• **Exercise directions**
Echo back the lines below word for word, from the first one through the line containing "(1101, 98).", including both. Leave the pictures out of your answer.
───── Input records ─────
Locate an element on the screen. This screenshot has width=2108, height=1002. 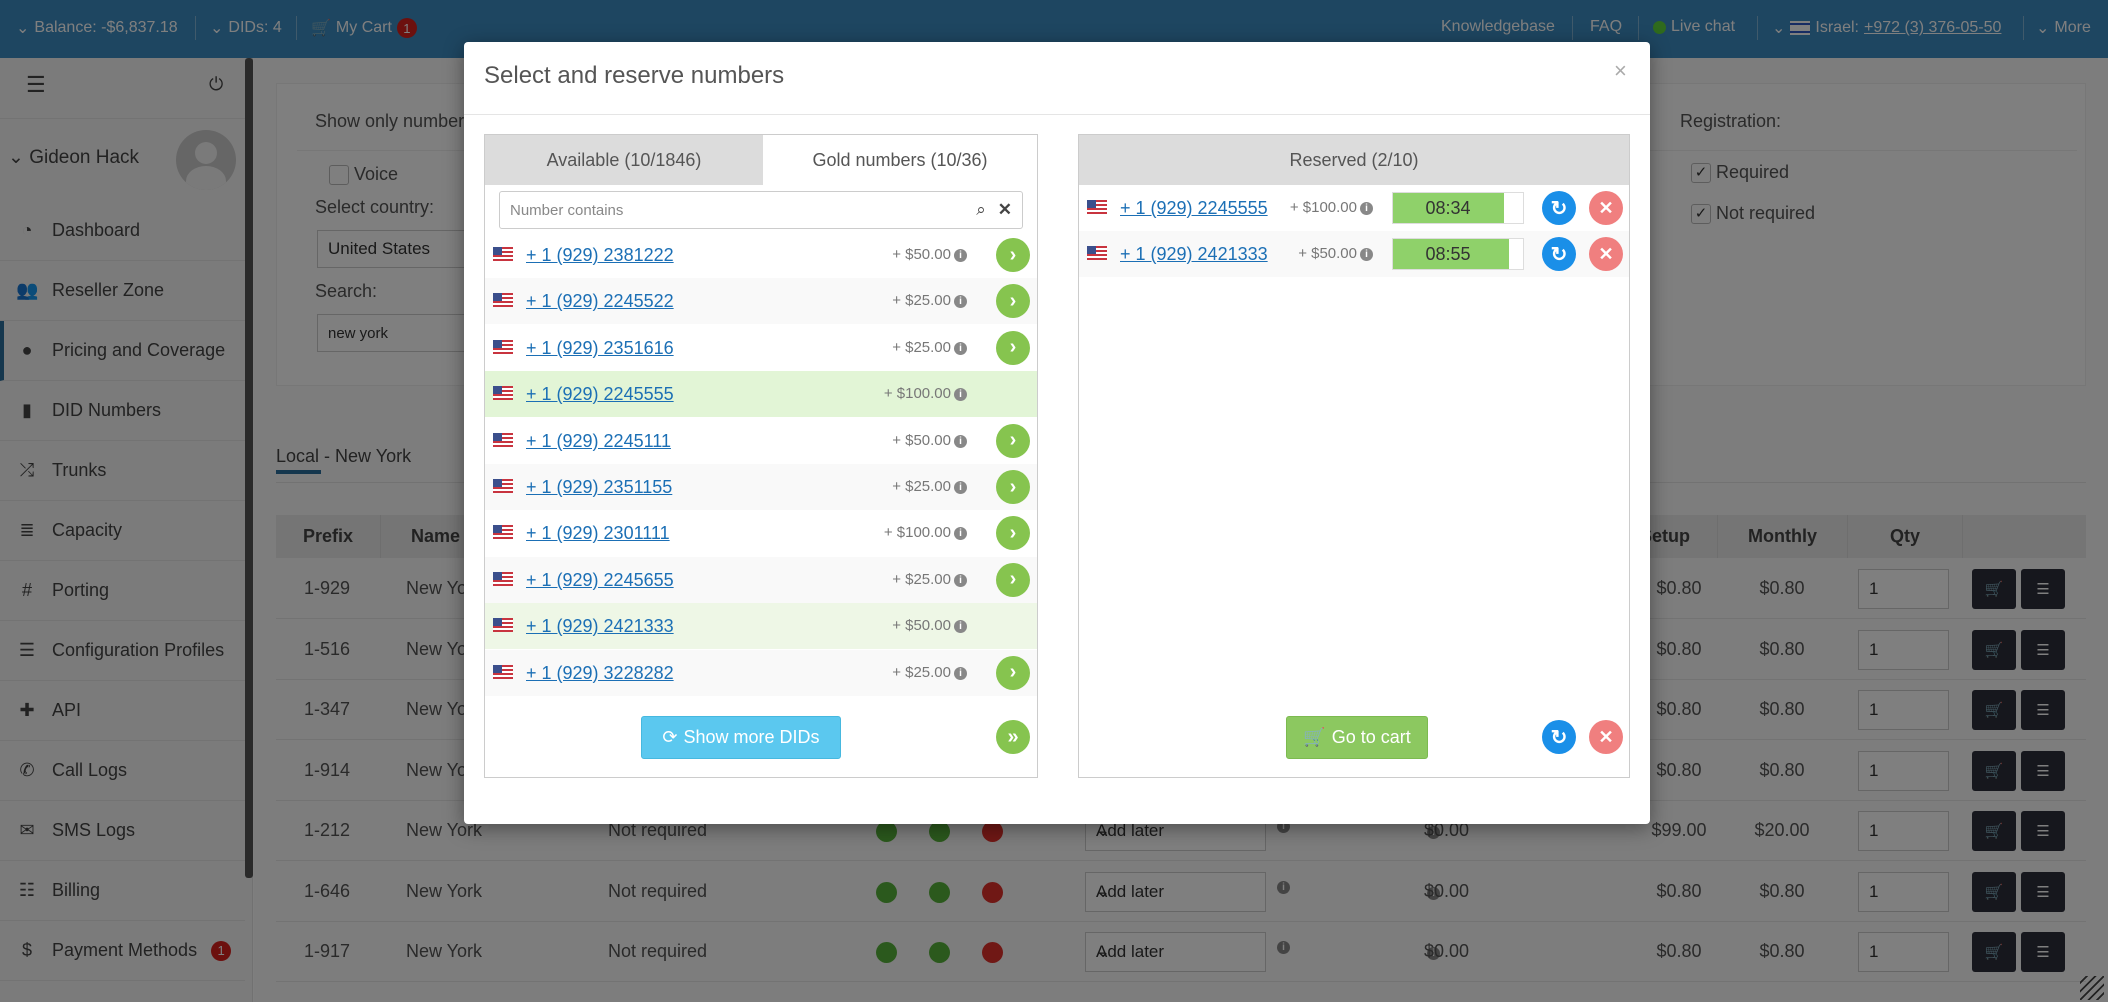
number-contains-input: Number contains ⌕ ✕ is located at coordinates (761, 210).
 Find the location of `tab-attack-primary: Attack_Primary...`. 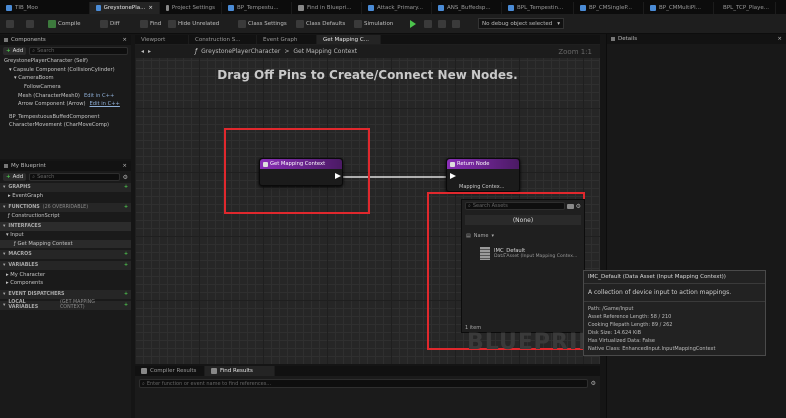

tab-attack-primary: Attack_Primary... is located at coordinates (397, 8).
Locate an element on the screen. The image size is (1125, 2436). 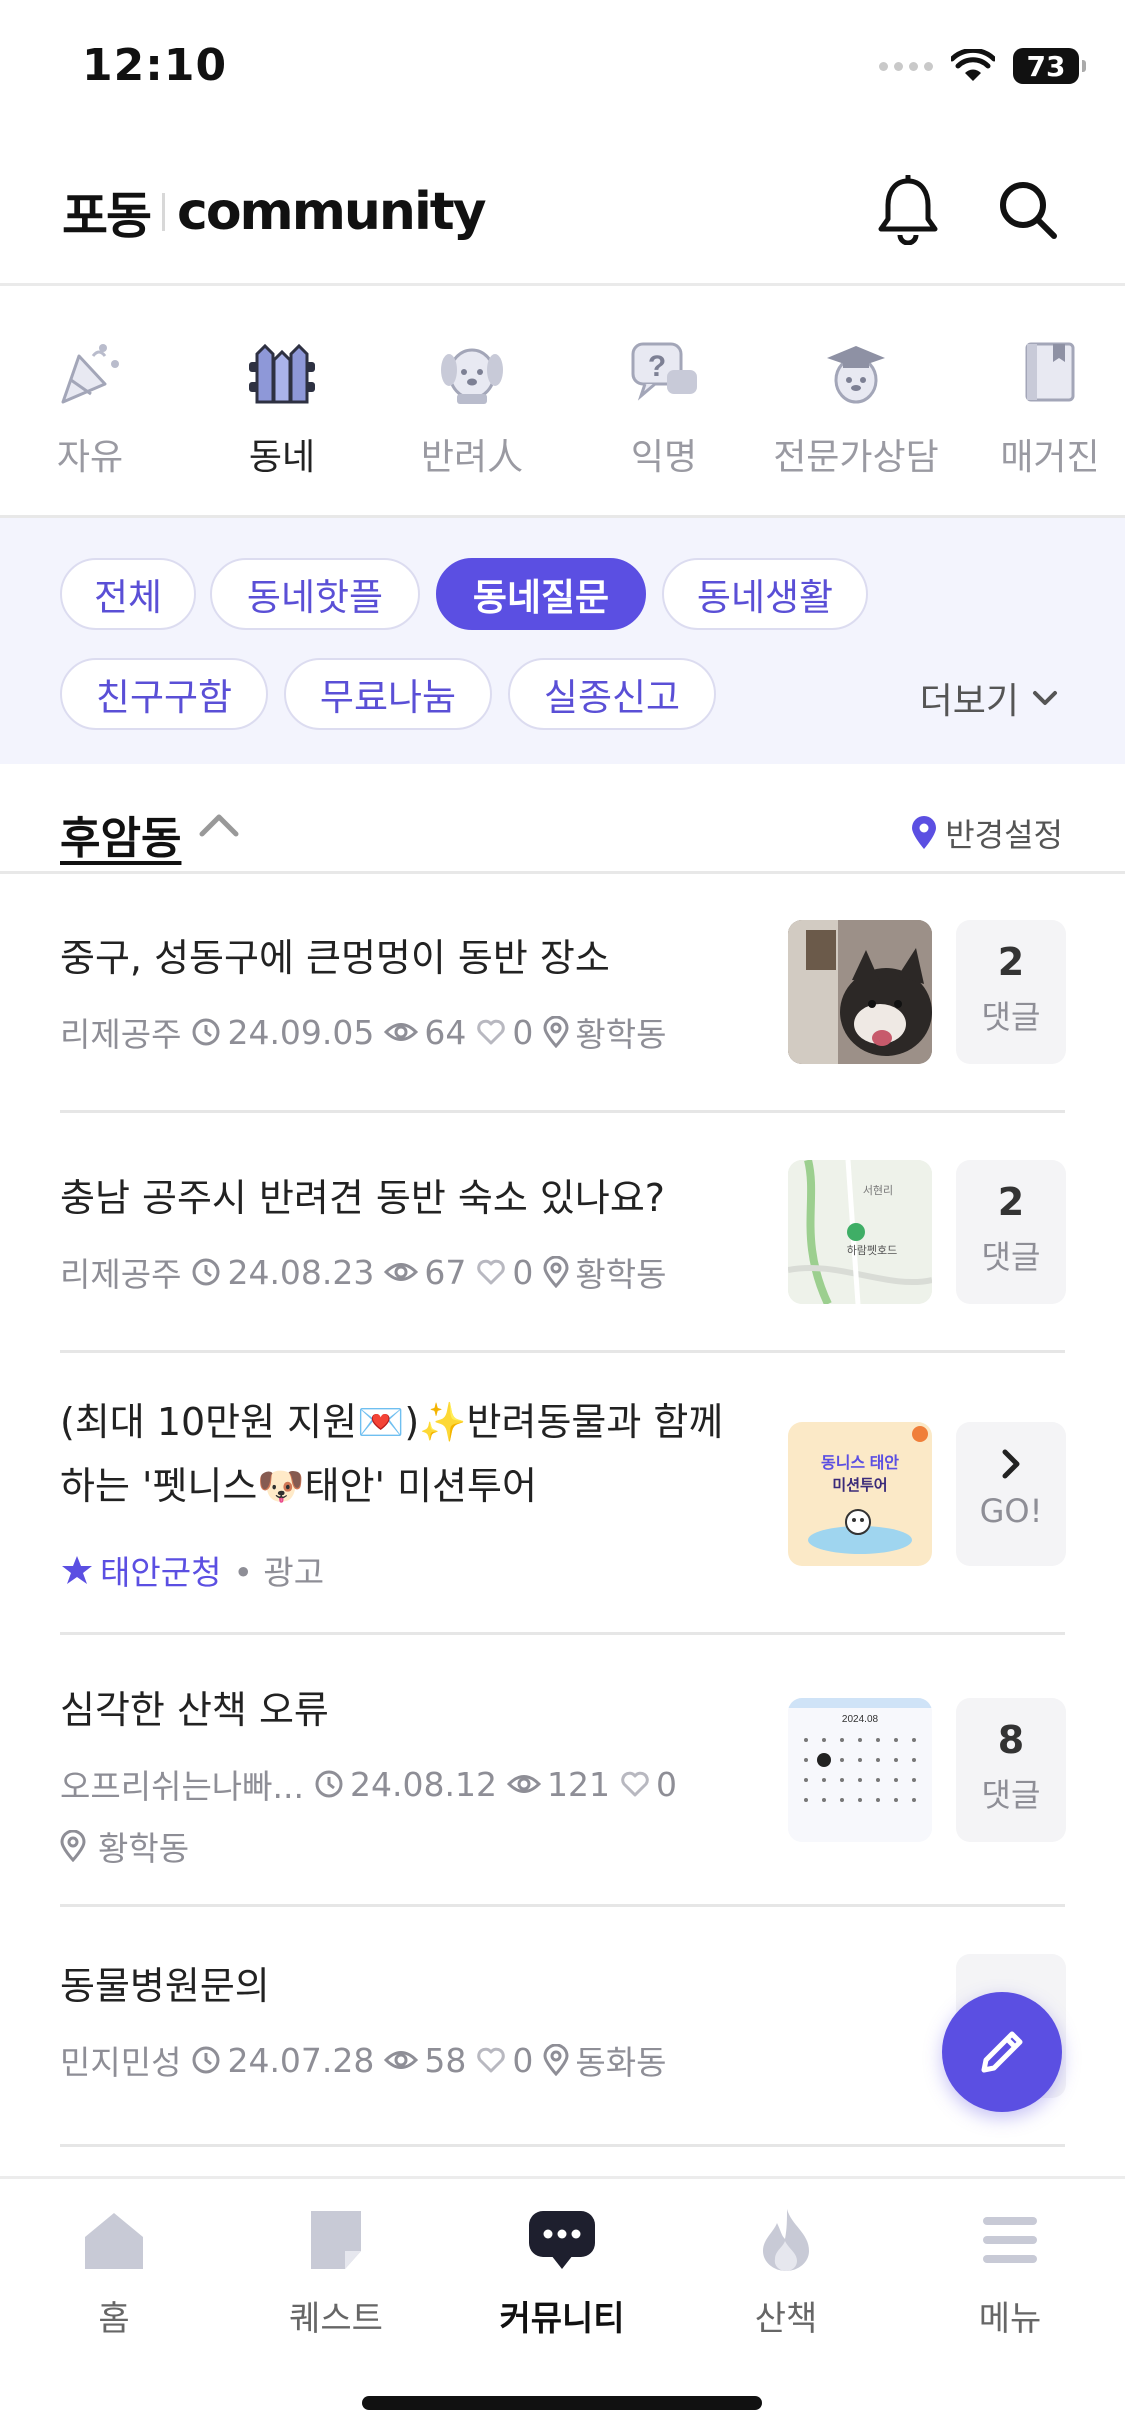
post-meta: 오프리쉬는나빠... 24.08.12 121 0 is located at coordinates (368, 1784).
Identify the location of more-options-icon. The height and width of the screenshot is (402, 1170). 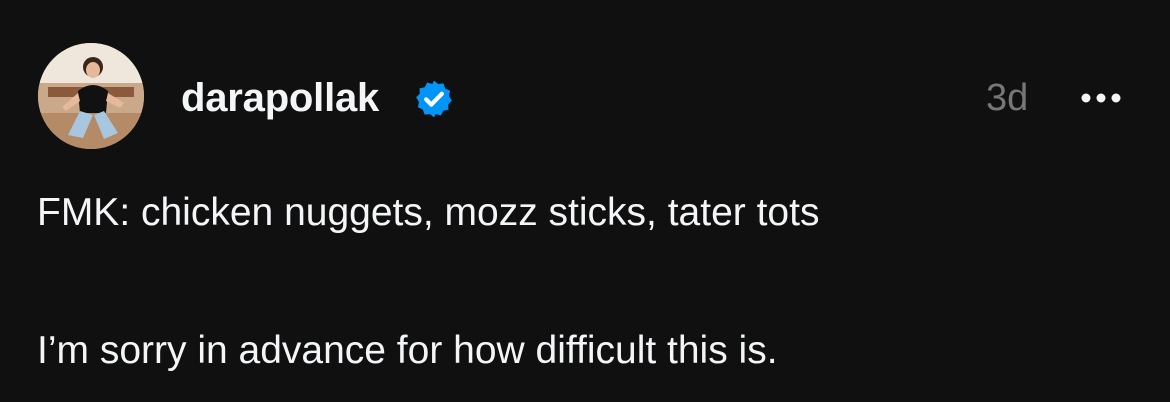
(1101, 98).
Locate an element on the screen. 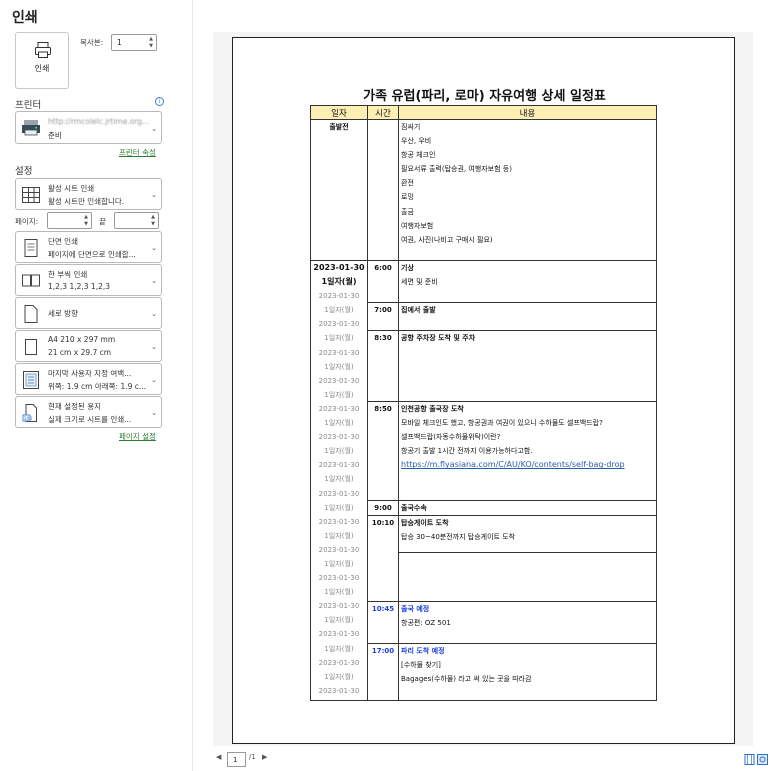  sheet-grid-icon is located at coordinates (31, 195).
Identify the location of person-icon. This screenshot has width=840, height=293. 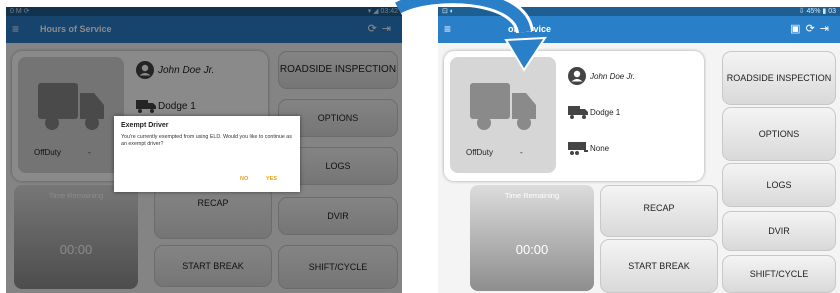
(579, 77).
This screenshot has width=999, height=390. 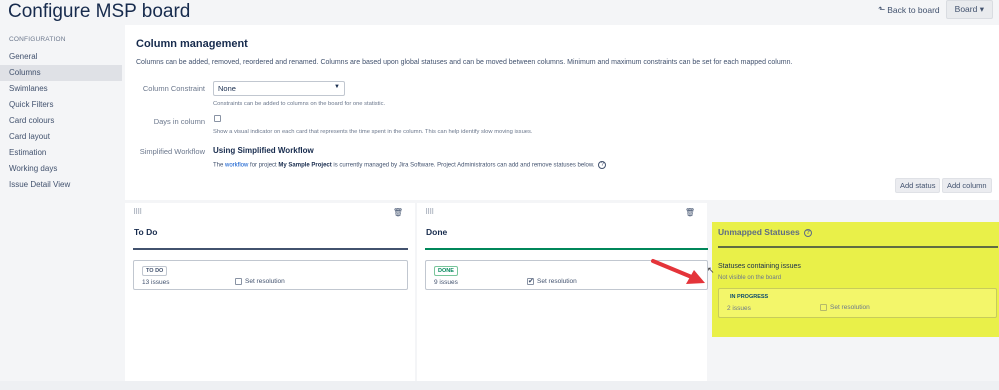 What do you see at coordinates (172, 152) in the screenshot?
I see `simplified-workflow-label: Simplified Workflow` at bounding box center [172, 152].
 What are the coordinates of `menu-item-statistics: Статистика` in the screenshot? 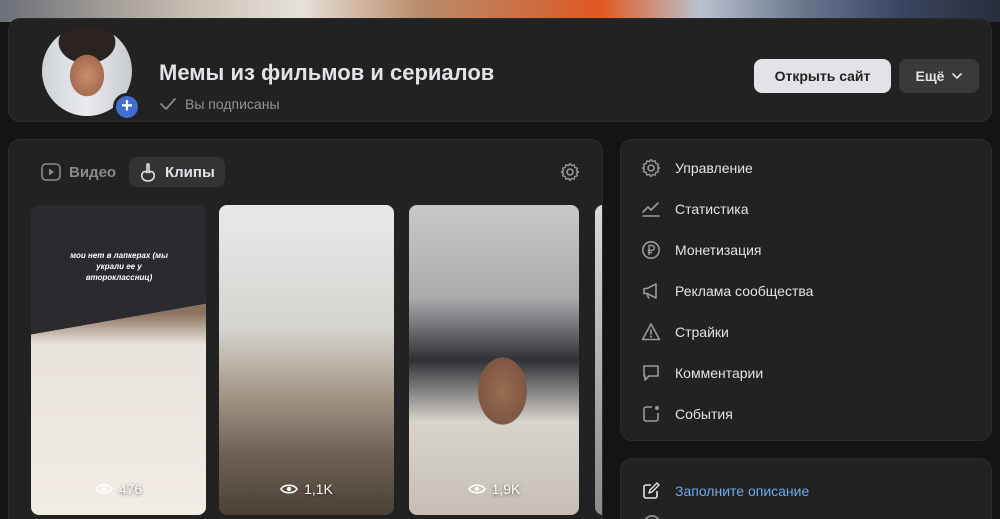 It's located at (695, 209).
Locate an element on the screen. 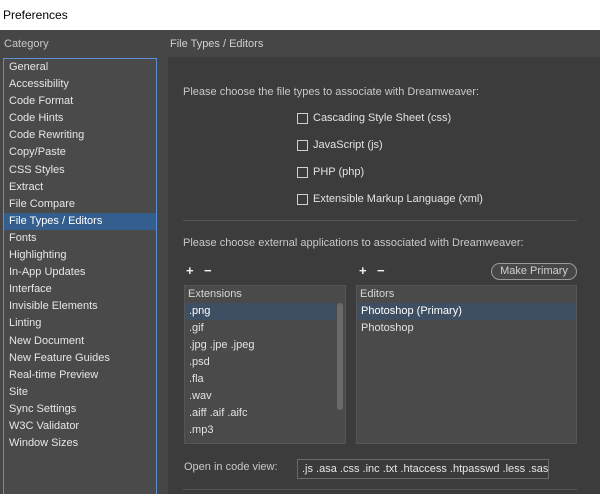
─────
• **The answer**
Locate an element on the screen. This screenshot has width=2108, height=1002. 
number-contains-input: Number contains ⌕ ✕ is located at coordinates (761, 210).
 Find the location of `tab-attack-primary: Attack_Primary...`. 

tab-attack-primary: Attack_Primary... is located at coordinates (397, 8).
Locate an element on the screen. The image size is (1125, 2436). 
post-meta: 오프리쉬는나빠... 24.08.12 121 0 is located at coordinates (368, 1784).
Identify the location of more-options-icon. The height and width of the screenshot is (402, 1170). 
(1101, 98).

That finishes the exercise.